Falta construir uma maior aproximação de gente que esteve separada no confronto das primárias. O meu partido não pode prescindir – e isso não vai acontecer – do Álvaro Beleza, do João Proença, do Miguel Laranjeiro, do Óscar Gaspar, do Miguel Ginestal ou dos presidentes de metade das federações. A capacidade de unir de António Costa tem de produzir resultados nos próximos tempos.
Falou de João Proença, que é dado como candidato a presidente do CES. É um erro Costa não o apoiar?
É sobretudo um erro se cheirar a veto ou a saneamento. Seria um péssimo sinal, que o secretário-geral do PS não quererá dar. João Proença tem uma experiência única no mundo sindical.
Espera que o secretário-geral dê à minoria que apoiou Seguro um terço dos lugares de deputados, como fez em órgãos nacionais do PS?
Não falo em percentagens, a lista de deputados é um processo bem mais complexo. Mas é evidente que na construção da unidade se inclui a representação do partido nos órgãos da República. Estou certo que António Costa verá essa evidência. Chegámos até aqui juntos e vamos fazer campanha eleitoral juntos. Eu assumo, como militante, o compromisso de participar, quem dirige tem a responsabilidade de unir.
O maior erro de Seguro foi não ter aceitado a proposta de Cavaco Silva, que podia ter encurtado a legislatura?

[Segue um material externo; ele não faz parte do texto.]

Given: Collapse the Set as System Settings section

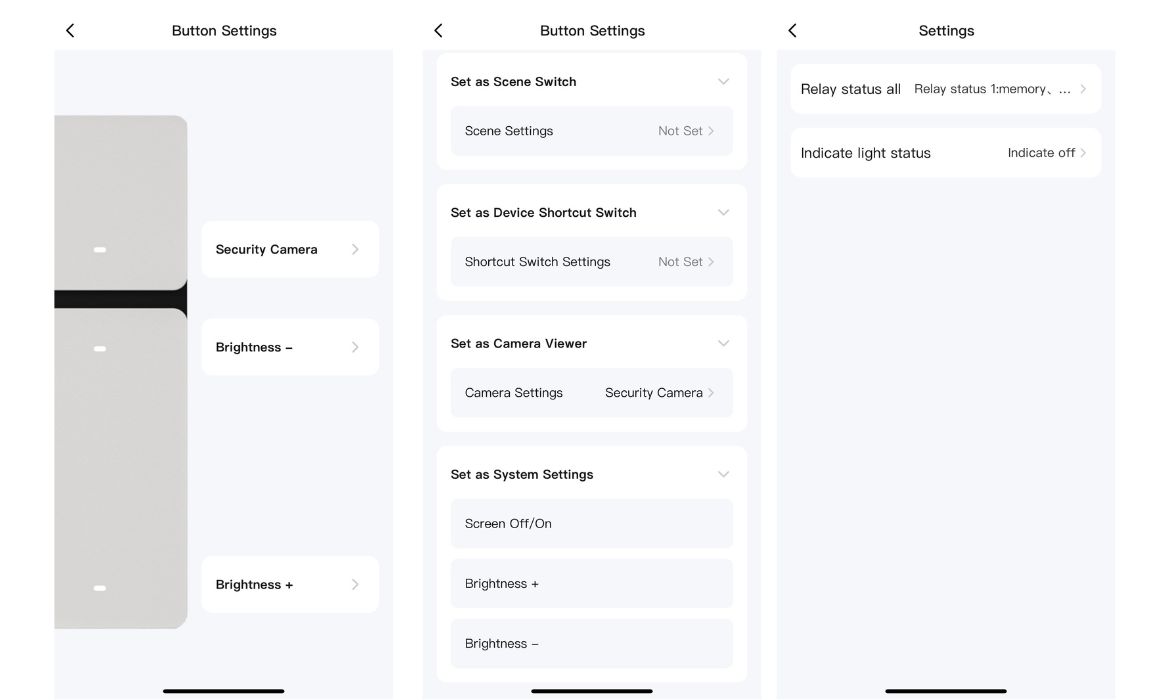Looking at the screenshot, I should point(723,475).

Há aí um equívoco. O que não foi possível foi aceitar os termos do acordo: uma das medidas era o corte permanente das pensões, que nós considerávamos inconstitucional, como o Tribunal Constitucional confirmou. Como poderia haver acordo?
O que tem em comum a ala segurista?
Não há segurismo sem António José Seguro. O que há é um conjunto de militantes com afinidades que continua a reunir, que tem uma agenda onde a ética e a separação entre a política e os negócios são fundamentais. E que procurou – honra seja feita a Álvaro Beleza – que a unidade do partido pudesse avançar de forma mais célere.
É possível separar o sucesso do PS nas eleições de qualquer evolução do processo contra José Sócrates?
Até agora foi possível e não tenho dados que me permitam dizer que não continuará a ser assim. António Costa geriu muito bem o processo e não houve falta de solidariedade pessoal dos socialistas com Sócrates. Agora, o partido deve focar-se em ganhar as legislativas, e com maioria absoluta. Se olharmos para as sondagens vemos que o PS tem uma percentagem idêntica à que tinha antes das primárias. Um partido com 36% a 38% nesta altura é capaz de se bater pela maioria absoluta. Eu já defendia isso com Seguro, mesmo quando era criticado por 'não descolar'. Não se vê uma maioria absoluta a um ano das legislativas.
Quando Seguro tinha as sondagens que Costa tem agora era criticado. Dá-lhe vontade de rir?
Vontade de rir não é a expressão certa. Penso que a maioria dos militantes socialistas, pelo menos hoje, faz uma avaliação mais justa do trabalho de António José Seguro como secretário-geral e dos seus dirigentes. E isso não encerra uma crítica à actual direcção.